Michael O'Leary, CEO of RYANAIR, criticizes the proposed measures for social distancing on the plane
We live in unique times for the modern age. COVID-19 managed to put the whole human species to the test. In just 4 months, about 3 million people were reported to be infected with the new coronavirus, of which about 200 died.
The governments of the world have taken unprecedented action. They closed borders, suspended flights, blocked travel, imposed movement restrictions on citizens. And all this in the hope of limiting the spread of the virus.
Among the affected industries we have aviation and tourism. Millions of flights canceled, routes suspended and more than 17 planes detained on the ground. Airlines are struggling to survive in these difficult times.
Michael O'Leary criticizes the social distance measures on the plane
There are hopes that from May 2020 some flights will resume, at least in Europe and including Romania (TAROM, Wizz Air, Blue Air, RYANAIR). But the WHO and the EU recommend the application of social distance rules at the airport and on the plane. And one of those measures would be to keep the vacancy in the middle. Airbus A320 and Boeing 737 aircraft have a 3-3 configuration, which means that for social distance the number of passengers on board should be reduced by one third.
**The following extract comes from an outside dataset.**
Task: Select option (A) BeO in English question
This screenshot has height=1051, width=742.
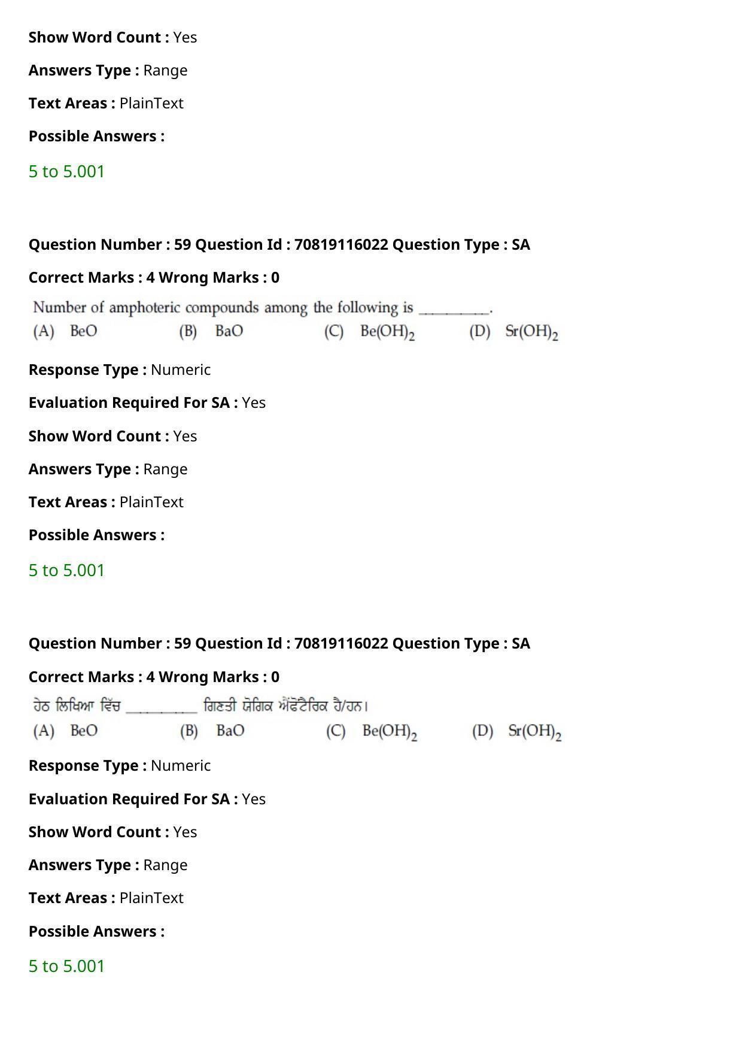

In these circumstances, several airline executives criticize this measure. And the most radical is Michael O'Leary, CEO of RYANAIR. He said he refused to implement the rule.
In an interview with the Financial Times earlier this month, Michael O'Leary was firm on the issue, saying: "either the Irish government pays for the middle seat, or we will not fly".
"We can't make money on 66% load factors. The middle seat does not influence any social distance, so it is an idiotic idea that does not achieve anything. " also stated CEO RYANAIR.
Michael O'Leary also warned that the adoption of social distance measures on board aircraft would increase the price of airline tickets. He said that by reducing transport capacity, airlines will continue to struggle to offer cheap fares, especially in the post-COVID-19 period, but it will be impossible to make a profit.
RYANAIR is the 5th largest airline in the world in terms of the number of passengers transported in a year. And currently operates 1% (20 flights) of the total number of daily flights, about 2500.
And we end this article with a question: Do you think that the free space in the middle helps the social distance in the plane?